Quote:
Originally Posted by irasela
Hi !!
I'm trying to send myself a mail from my Solaris server, i had tryed with this commands:
mail -s "test"
irasela@yahoo.com < /monitoring/space/bitacora.txt
mailx -s "test"
irasela@yahoo.com < /monitoring/space/bitacora.txt
sendmail -F "test" address "irasela.yahoo.com" -t </monitoring/space/bitacora.txt
No error appear but never the yahoo account never get the mail.
Is there some special service i have to enable to run the mail/mailx/sendmail commands???
What can i do? Thks in advance!!
Best regards
This depends on how your mail is "set up". Do you have an ISP ? Does your "normal" email client connect to a remote server to send and recieve email ? Do you run your own mail server (it doesn't sound like it.)
The easiest way to "band-aid" this would be to get the IP address of the remote machine (at your ISP) you normally use to send email and place it in your /etc/hosts file with the name "mailhost".
The "standard" Sun sendmail.cf (subsidiary.cf) file still contains a "SmartHost" reference to "mailhost" as either the "Smart Relay Host" (Up to Solaris 9), OR as the "FallbackSmartHost" in Solaris 10.
So defining the "mailhost" in /etc/hosts as your REAL mail hub should work.

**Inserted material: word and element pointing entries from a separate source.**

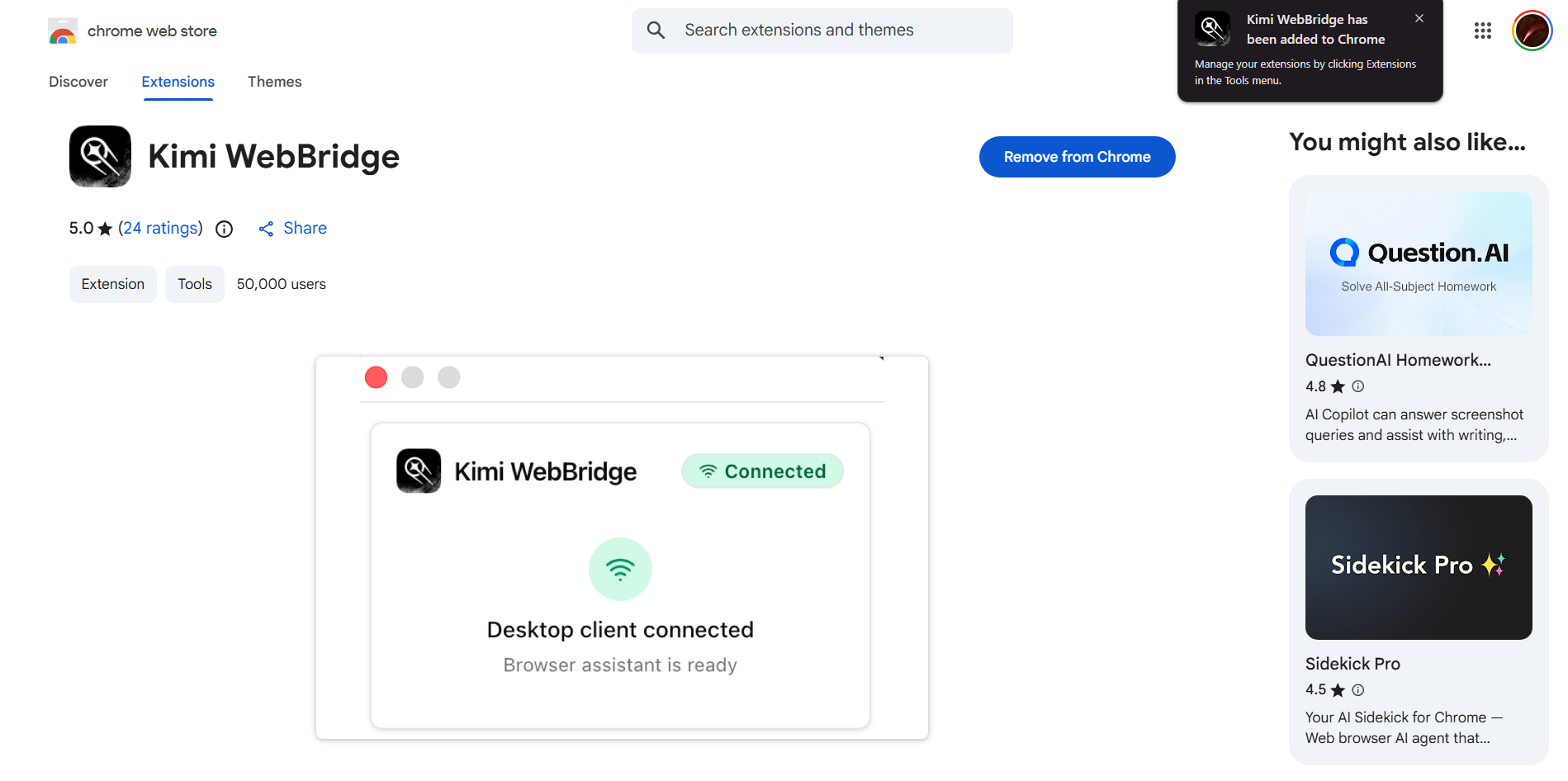
Task: Dismiss the Kimi WebBridge added notification
Action: click(1419, 18)
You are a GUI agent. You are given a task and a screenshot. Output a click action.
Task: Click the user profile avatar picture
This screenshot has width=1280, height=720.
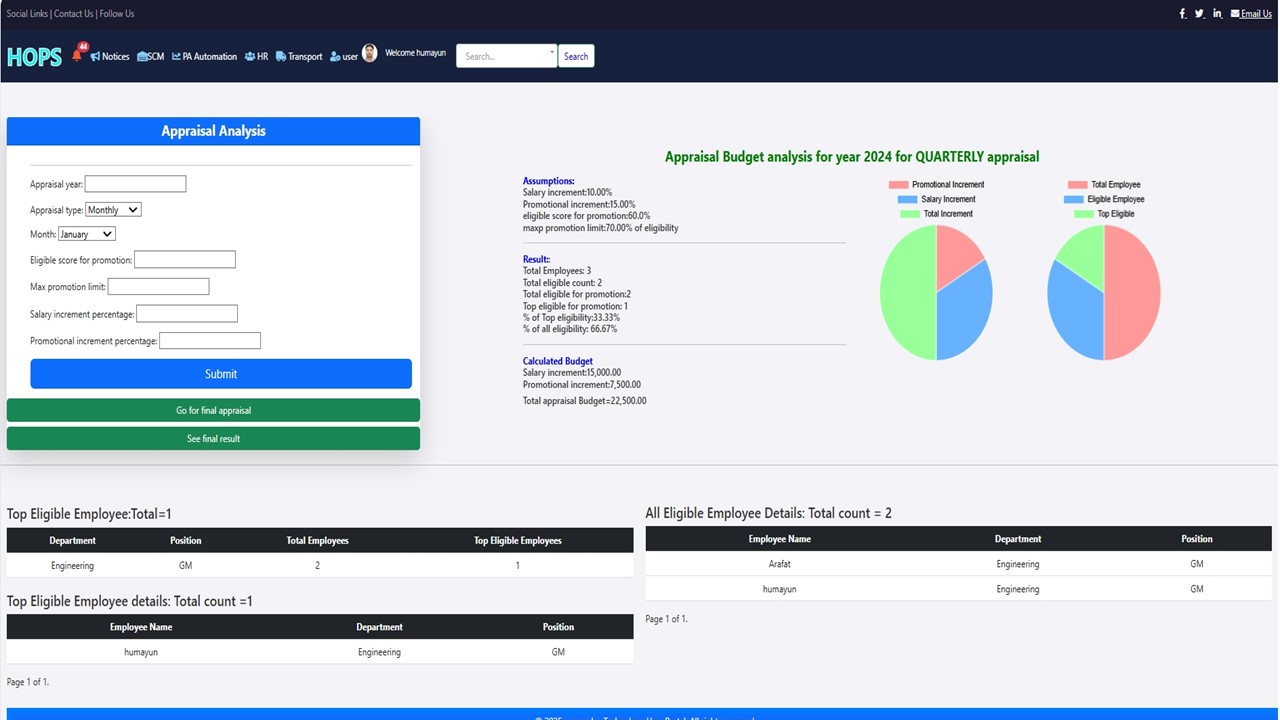369,54
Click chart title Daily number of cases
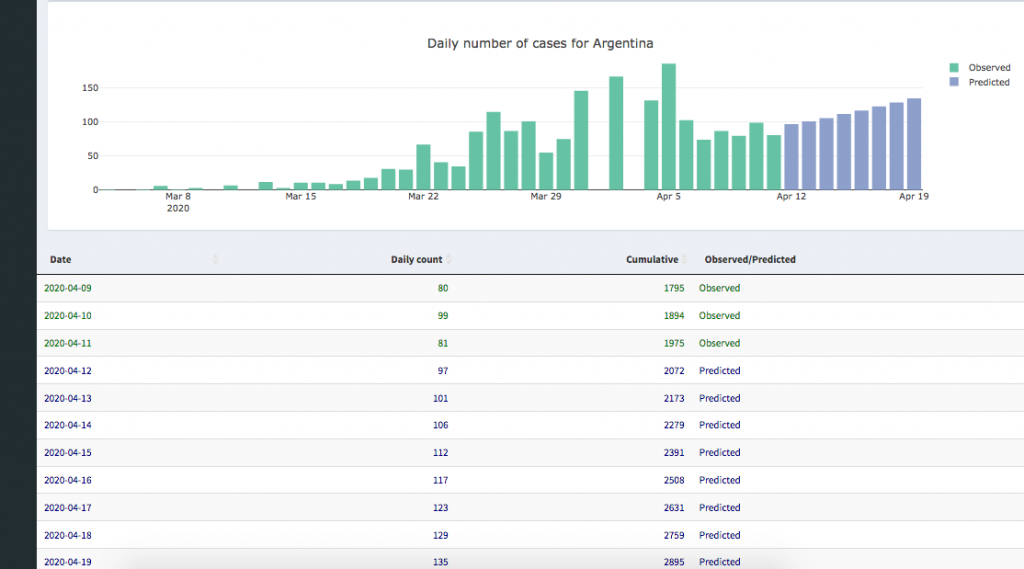This screenshot has height=569, width=1024. pyautogui.click(x=540, y=43)
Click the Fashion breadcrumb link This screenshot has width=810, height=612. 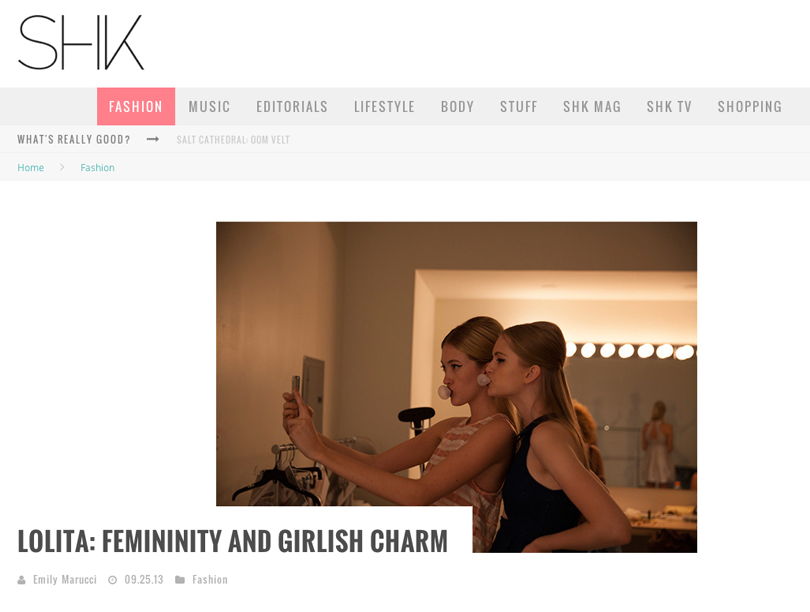point(97,167)
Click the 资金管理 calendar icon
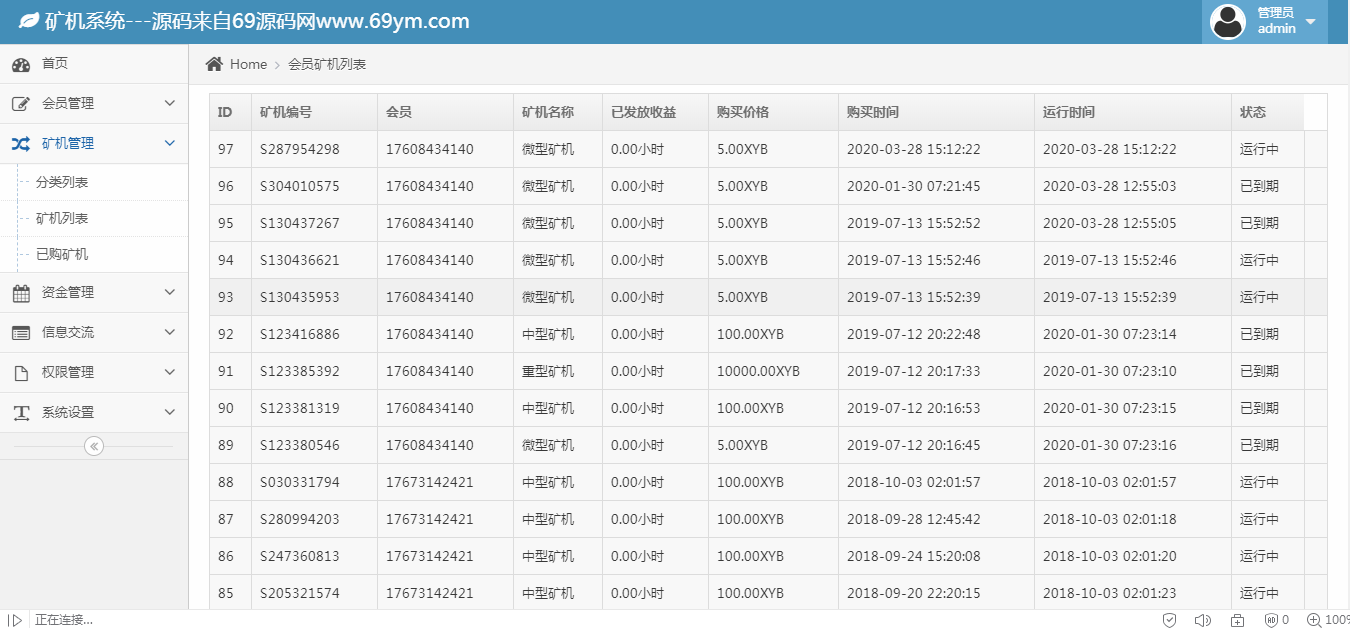This screenshot has width=1350, height=628. [21, 293]
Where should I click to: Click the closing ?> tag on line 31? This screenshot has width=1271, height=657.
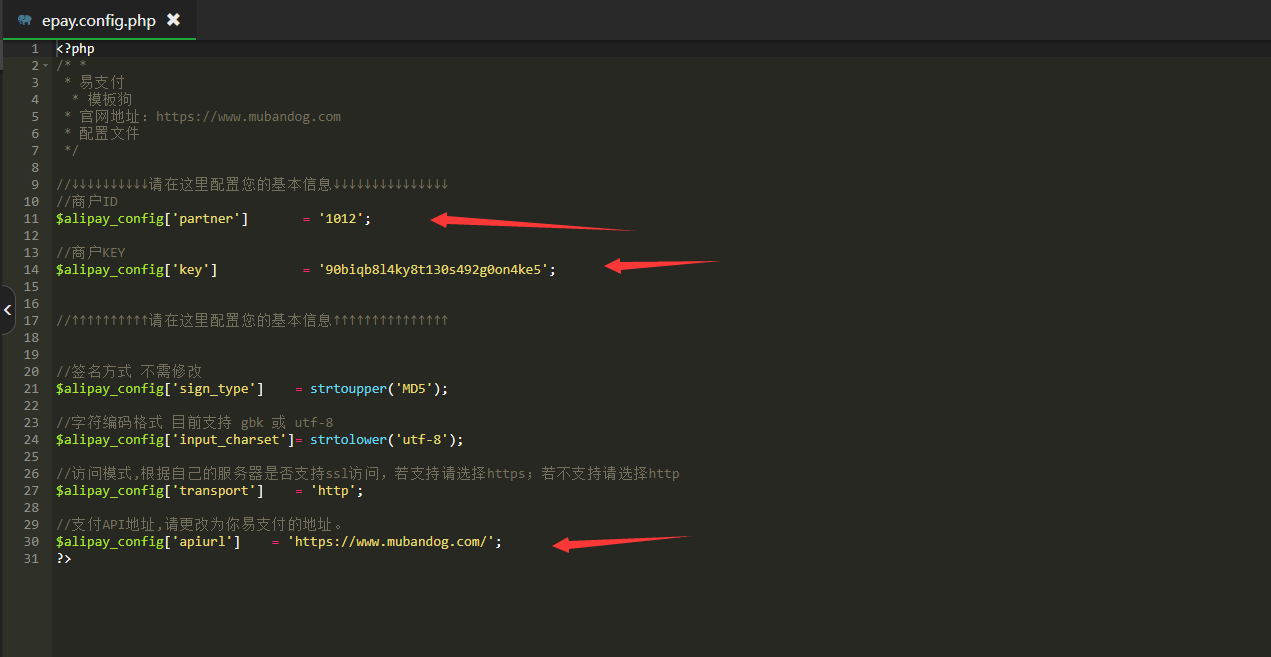pyautogui.click(x=64, y=559)
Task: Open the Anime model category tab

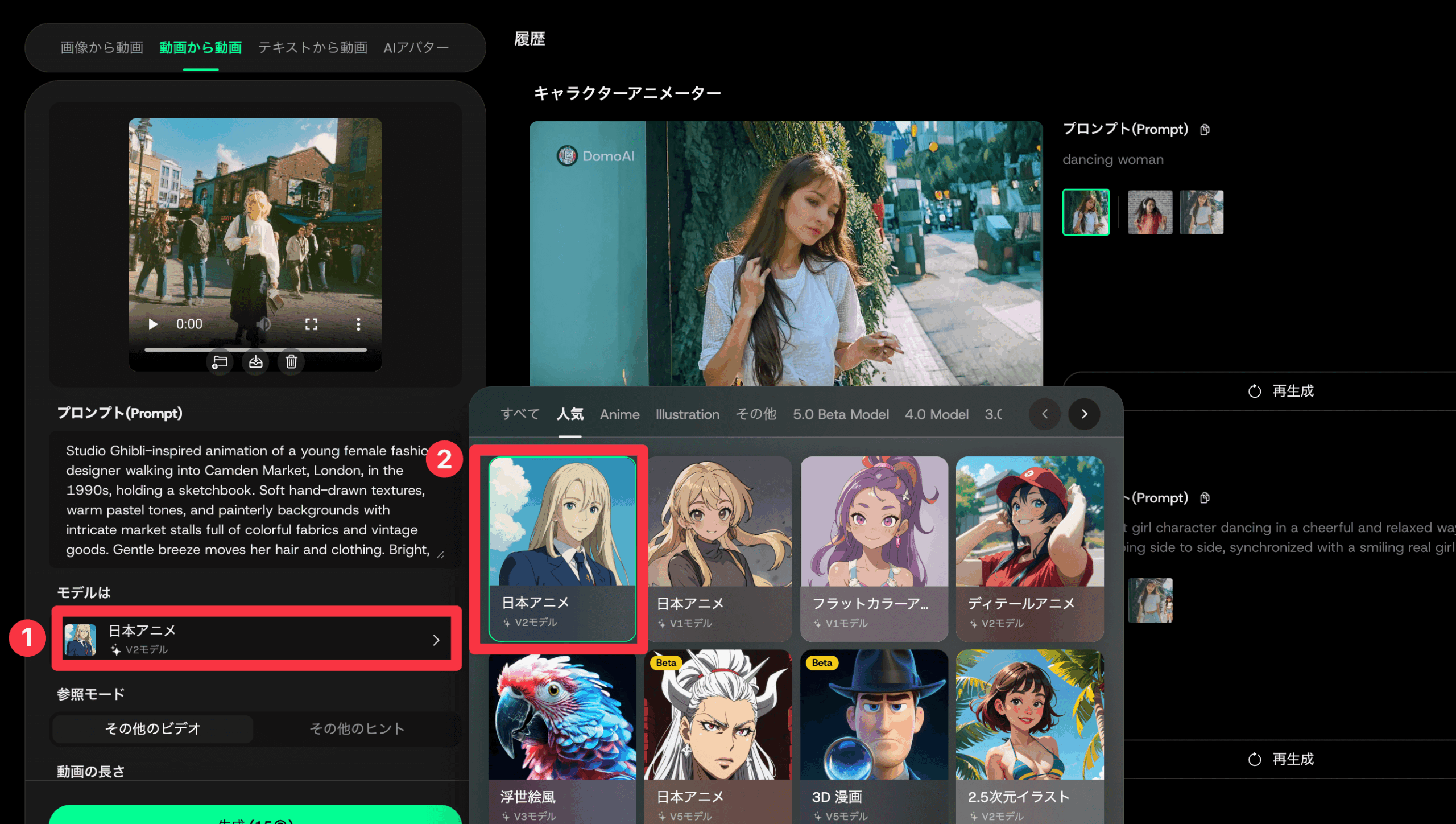Action: 619,414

As an added thought, if you have a "mail hub" (like if you are at work), setting THAT machine to have a CNAME (in DNS) or an alias (in /etc/hosts ) of "mailhost" will direct your Solaris 9 server to send any email to THAT machine. The "mail hub", if it is already setup (properly) will handle any email you send to it, and (barring any SPAM filters) will send out your email as it should be sent.
The BEST answer is to buy the latest "Bat" book, and study the configuration of sendmail by yourself.